___ DOCUMENT ___
[Date Prev][Date Next][Thread Prev][Thread Next][Date Index][Thread Index]

Re: More comments, and the ANTLR code is too complex

This page is part of the web mail archives of SRFI 110 from before July 7th, 2015. The new archives for SRFI 110 contain all messages, not just those from before July 7th, 2015.



Thanks for the reply Mark!  We'll consider your suggestions.
Improving adoption for this syntax is an important goal for us; we
want others to at least try using it before judging the (de)merits of
the syntax, and having it implemented in a major Scheme implementation
(guile) would help tremendously.

Please wait a while, we'll think about how best to go about showing a
"simple and easy way to add SRFI-110 on top of SRFI-105/random Scheme
implementation".

On 6/13/13, Mark H Weaver <mhw@xxxxxxxxxx> wrote:
> Hi David,
>
> "David A. Wheeler" <dwheeler@xxxxxxxxxxxx> writes:
>> Below is a first shot at breaking up it_expr, currently 1 long rule, into
>> 2 rules.
>> This could obviously be repeated to make more rules, each one simpler.
>> Not saying it's done, but would it help to break the current longer rules
>> into more but smaller rules?
>
> No.  This doesn't help at all, because it doesn't reduce the total
> complexity of the specification.  My concern is the amount of mental
> effort required to understand the precise specification.
___
WORK INSTRUCTIONS:
A: Repeat verbatim everything in the SRFI 110 mailing list message from "[Date Prev][Date Next][Thread" down to "those from before July 7th, 2015.".
B: In the SRFI 110 mailing list message, which rule does David A. Wheeler propose breaking up, and into how many rules?
C: Resume the SRFI 110 mailing list message after its final quoted line, keeping its style.
___ PROVIDED MATERIAL ___
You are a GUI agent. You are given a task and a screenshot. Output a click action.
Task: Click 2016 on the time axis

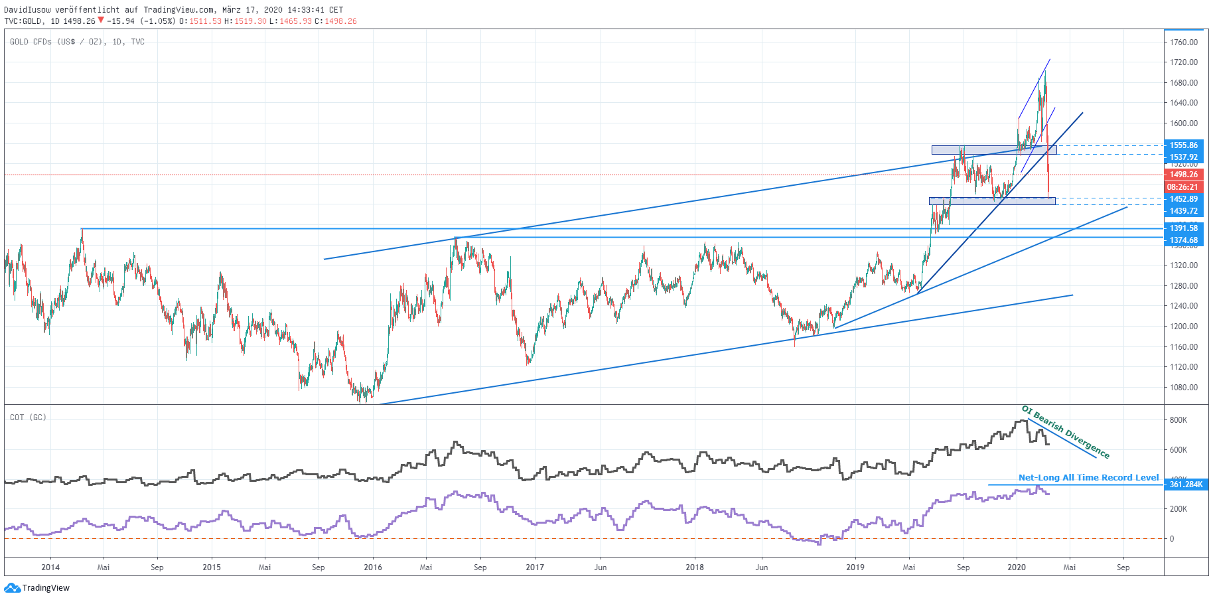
___
RESPONSES BY TASK:
A:
[Date Prev][Date Next][Thread Prev][Thread Next][Date Index][Thread Index]

Re: More comments, and the ANTLR code is too complex

This page is part of the web mail archives of SRFI 110 from before July 7th, 2015. The new archives for SRFI 110 contain all messages, not just those from before July 7th, 2015.

B: He proposes breaking up it_expr into 2 rules.

C:
>
> Part of the problem is that your specification is actually an
> _implementation_, which is made more complex by efficiency concerns.
> For example, constraining yourself to an LL(1) grammar probably rules
> out a more elegant presentation.
>
> Another big problem is the amount of redundancy in this grammar.  For
> example, the pattern "scomment hspace*" is repeated in many places.
> Sometimes it's a prefix wrapped in (...)*, and other times it's iterated
> over by tail recursion.  The pattern "COLLECTING hspace* collecting_tail
> hspace*" is also repeated in several places.  These redundancies make
> more work for the reader, and make me wonder "are all these actually the
> same, or are there slight differences?"
>
> I suspect that the key to simplifying this grammar (apart from moving
> away from ANTLR for purposes of the specification) is to choose a
> different set of non-terminals.
>
> Please take a look at section 7.1 of the R5RS (or the R7RS draft).
> Understanding that grammar is almost effortless, and there's almost no
> redundancy.  Now take a look at the specifications of SRFI-10, SRFI-30,
> and SRFI-38.  All of them are expressed as a list of modifications to
> the R5RS grammar.  That's the kind of thing I'd like to see in the
> SRFI-110 specification.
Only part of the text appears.